[Core][RLlib][Tune] CUDA PTX error when training with Tune

What happened + What you expected to happen

1

Training a PyTorch-based policy with Tune inside a container results in an error:

CUDA error: the provided PTX was compiled with an unsupported toolchain

2

The expected behavior is no error.

3

This is on a DGX A100 using NGC PyTorch as a base image. Dockerfile.txt

However...

Training with Tune outside the container → No error
Training with Trainer.train() inside the container → No error
Training with Tune inside the container with the default model → No error

The error is not encountered if the base image is reverted to 21.10-py3.

Relevant configuration parameters:

config['framework'] = "torch"
config['num_workers'] = 0
config['num_gpus'] = 1

Inside the container, PyTorch and PyTorch extensions are built with TORCH_CUDA_ARCH_LIST='5.2;6.0;6.1;7.0;7.5;8.0;8.6+PTX. This was confirmed with cuobjdump.

Binaries for CUDA 11 should be minor-version compatible per the CUDA Compatibility Guide, but the PTX is not expected to be compatible.

One difference between training with Tune versus Trainer.train() seems to be whether the trainer is run in the driver process or a worker process.
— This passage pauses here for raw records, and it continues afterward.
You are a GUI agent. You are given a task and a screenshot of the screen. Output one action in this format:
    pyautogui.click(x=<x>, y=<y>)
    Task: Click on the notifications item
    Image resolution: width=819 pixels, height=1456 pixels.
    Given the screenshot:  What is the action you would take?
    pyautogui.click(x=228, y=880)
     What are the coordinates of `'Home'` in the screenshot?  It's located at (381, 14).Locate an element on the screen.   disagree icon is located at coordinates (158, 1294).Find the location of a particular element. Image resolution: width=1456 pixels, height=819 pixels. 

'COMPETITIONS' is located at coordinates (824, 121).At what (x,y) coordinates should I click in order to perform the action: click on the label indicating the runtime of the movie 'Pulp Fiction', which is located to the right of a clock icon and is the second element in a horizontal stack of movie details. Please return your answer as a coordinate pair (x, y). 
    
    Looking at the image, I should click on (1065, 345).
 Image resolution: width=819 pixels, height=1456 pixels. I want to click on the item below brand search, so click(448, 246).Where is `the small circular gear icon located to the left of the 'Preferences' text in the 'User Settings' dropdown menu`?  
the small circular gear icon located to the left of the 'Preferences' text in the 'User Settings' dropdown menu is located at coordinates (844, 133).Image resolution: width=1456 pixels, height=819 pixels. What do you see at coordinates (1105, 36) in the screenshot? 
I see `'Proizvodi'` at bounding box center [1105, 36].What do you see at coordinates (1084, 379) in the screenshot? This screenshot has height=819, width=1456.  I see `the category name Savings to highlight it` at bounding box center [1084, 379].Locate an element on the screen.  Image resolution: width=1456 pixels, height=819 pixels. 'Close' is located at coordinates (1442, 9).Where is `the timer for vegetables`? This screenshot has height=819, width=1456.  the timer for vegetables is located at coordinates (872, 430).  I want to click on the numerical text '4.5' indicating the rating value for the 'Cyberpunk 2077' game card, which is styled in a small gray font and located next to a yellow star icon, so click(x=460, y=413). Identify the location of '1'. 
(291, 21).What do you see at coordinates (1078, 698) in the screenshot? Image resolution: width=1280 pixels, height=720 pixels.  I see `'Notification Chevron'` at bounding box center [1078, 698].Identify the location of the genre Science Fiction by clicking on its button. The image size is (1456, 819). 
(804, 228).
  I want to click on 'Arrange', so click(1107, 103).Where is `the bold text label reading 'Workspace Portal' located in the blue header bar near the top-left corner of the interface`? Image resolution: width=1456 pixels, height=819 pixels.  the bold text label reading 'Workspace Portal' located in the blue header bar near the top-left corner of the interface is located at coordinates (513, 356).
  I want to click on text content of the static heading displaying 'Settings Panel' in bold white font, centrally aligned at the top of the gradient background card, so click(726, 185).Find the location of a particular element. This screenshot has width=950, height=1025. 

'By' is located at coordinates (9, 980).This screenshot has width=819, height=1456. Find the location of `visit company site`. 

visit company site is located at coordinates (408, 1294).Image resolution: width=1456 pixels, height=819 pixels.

One hypothesis is that something about a Ray worker process causes the CUDA runtime to select PTX over SASS.

Attempting to force SASS selection with CUDA environment variables (i.e., CUDA_DISABLE_PTX_JIT=1) results in a different CUDA error:

CUDA error: PTX JIT compilation was disabled

This error occurs with both Tune and Trainer.train().

I have not attempted to rebuild PyTorch.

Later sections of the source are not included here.